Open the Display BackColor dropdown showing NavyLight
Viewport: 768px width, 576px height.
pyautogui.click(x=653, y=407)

- - - - -

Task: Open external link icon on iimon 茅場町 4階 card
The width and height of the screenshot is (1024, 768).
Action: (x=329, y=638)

- - - - -

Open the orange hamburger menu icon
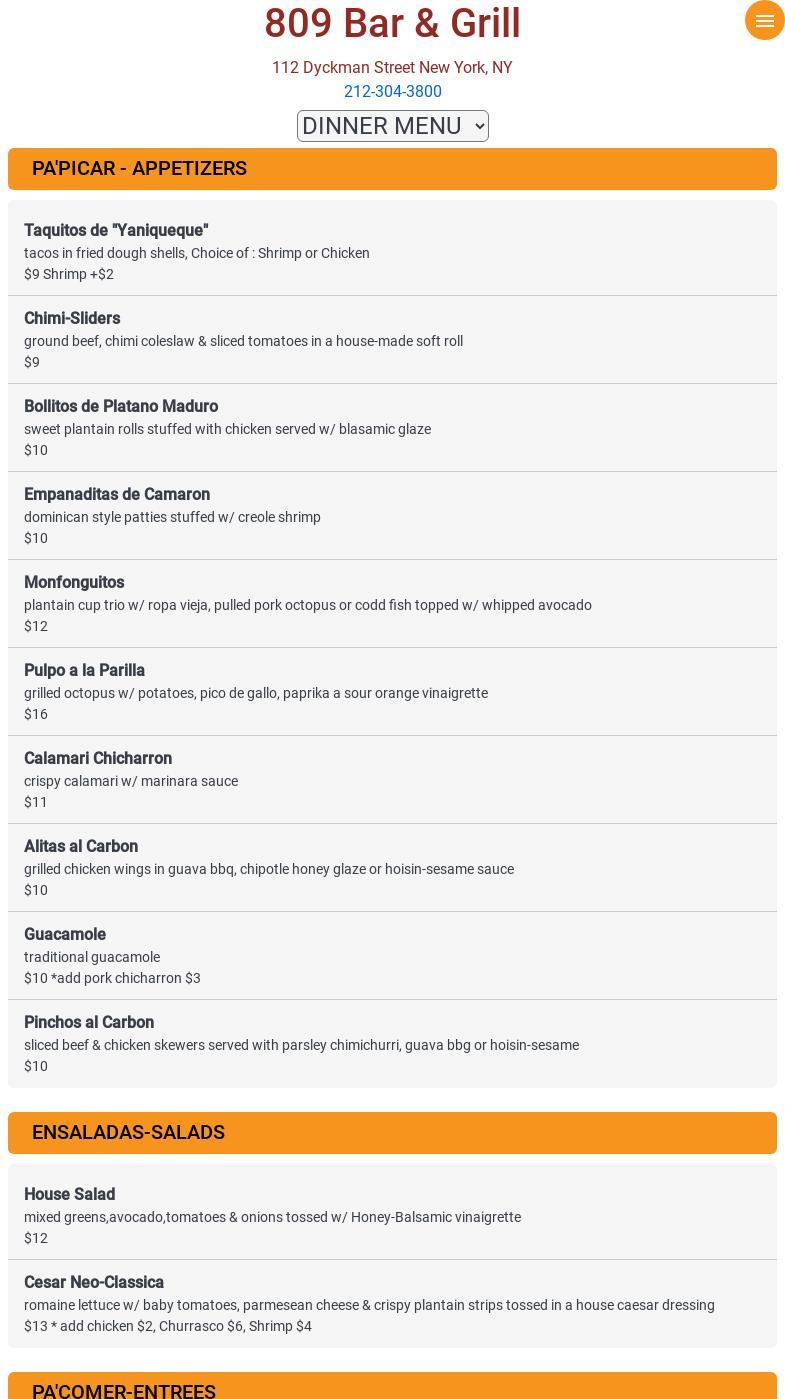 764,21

- - - - -

◆ TASK TO COMPLETE
Copy the listing from the line containing "Open the Display" down to the line containing "pyautogui.click(x=653, y=407)", both included, keeping every character identical.

◆ REPLY
Open the Display BackColor dropdown showing NavyLight
Viewport: 768px width, 576px height.
pyautogui.click(x=653, y=407)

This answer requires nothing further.